Statistics

This page provides an introduction to Statistics.

Overview

Statistics involves summarizing and describing the main features of a dataset, as well as drawing conclusions and making decisions based on data.

There are three types of data as below:

Ungrouped Data

A data where each observation is separate and distinct, with no grouping or classification.

For example, marks of $10$ students:

$1, 2, 5, 4, 1, 3, 7, 1, 3, 9$ .

Discrete Frequency Data

A data where observations are grouped into distinct categories, with frequencies representing the number of times each category appears.

For example, student scores in a math test:

$\text{Score}$	$\text{No of students with score}$
$40$	$2$
$45$	$5$
$50$	$8$
$55$	$3$
$60$	$2$
$70$	$1$

Continuous Frequency Data

A data where observations are grouped into continuous intervals or ranges, with frequencies representing the number of observations in each interval.

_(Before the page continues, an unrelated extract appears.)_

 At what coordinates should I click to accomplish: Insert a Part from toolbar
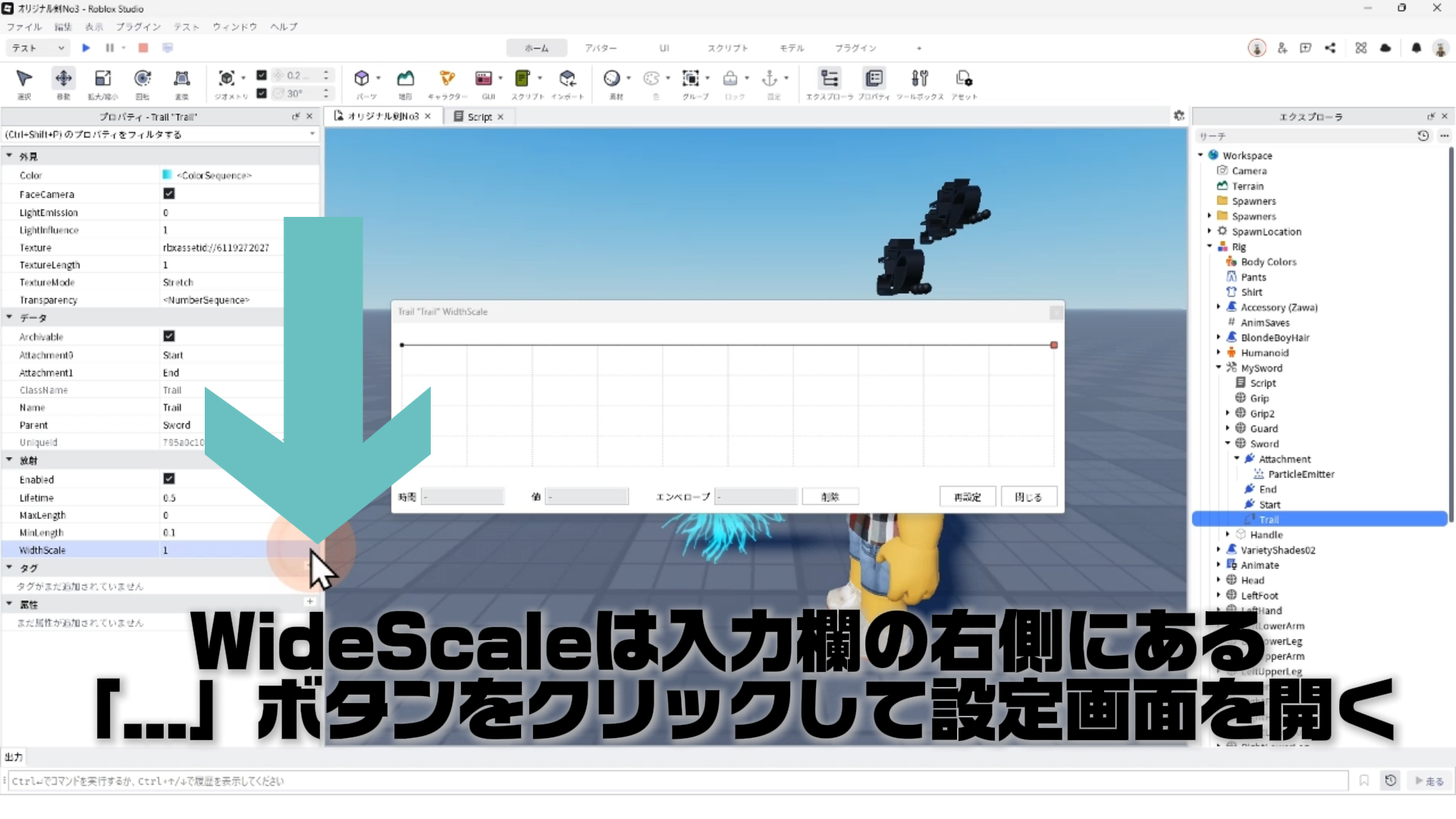point(362,78)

For example, Heights of people:

$\text{Height Interval}$	$\text{No of people which falls in these height interval }$
$150-155$	$5$
$155-160$	$8$
$160-165$	$12$
$165-170$	$10$
$170-175$	$6$

Measure of Central Tendency

Mean, Median & mode are measures of central tendency. It is single number representing the whole data.

Mean

Mean is an average value.

For Ungrouped data, mean formula is:

\frac{\sum \text{x}_\text{i}}{\text{n}}

Where,

$\text{x}_\text{i}$ is $\text{i}^{\text{th}}$ observation,
$\text{n}$ is number of observations.

For discrete frequency data, mean formula is:

\frac{\sum_{\text{i} = 1}^\text{n} \text{x}_\text{i} * \text{f}_\text{i}} {\sum_{\text{i = 1}}^\text{n} \text{f}_\text{i}}

Where,

$\text{x}_\text{i}$ is $\text{i}^{\text{th}}$ observation group,
$\text{f}_\text{i}$ is frequency of $\text{i}^{\text{th}}$ observation group,
$\text{n}$ is number of observation groups.

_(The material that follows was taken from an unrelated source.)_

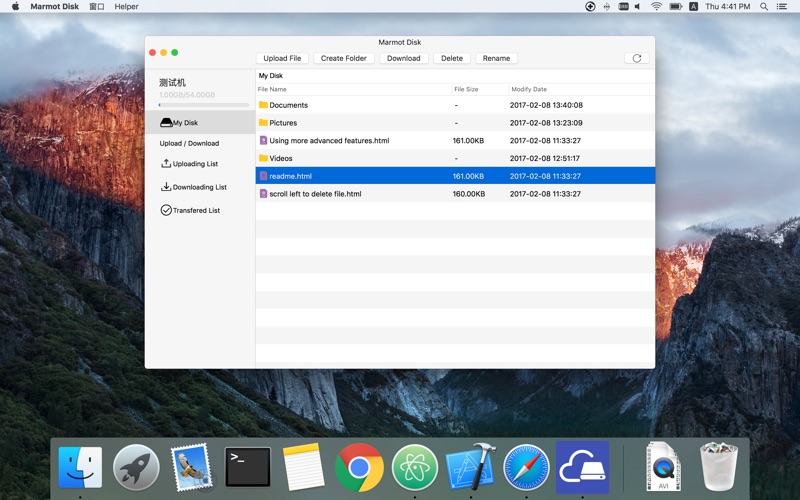Open Marmot Disk cloud icon in Dock
The image size is (800, 500).
point(583,467)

For continuous frequency data, mean formula is:

\frac{\sum_{\text{i = 1}}^\text{n} \text{x}_\text{i} * \text{f}_\text{i}}{\sum_{\text{i = 1}}^\text{n} \text{f}_\text{i}}

Where,

$\text{x}_\text{i}$ is $\text{i}^{\text{th}}$ observation group,
$\text{f}_\text{i}$ is frequency of $\text{i}^{\text{th}}$ observation group,
$\text{n}$ is number of observation groups.

Median

Median is central value.

For ungrouped data, median is calculated as below:

First arrange the given data in ascending order or descending order.

If total number of observations are odd then median is $\large(\frac{\text{n} \ \ + \ \ 1}{2})^{\text{th}}$ term.
If total number of observations are even then median is arithematic mean of $\large(\frac{\text{n}}{2})^{\text{th}}$ and $\large(\frac{\text{n} \ \ + \ \ 2}{2})^{\text{th}}$ terms.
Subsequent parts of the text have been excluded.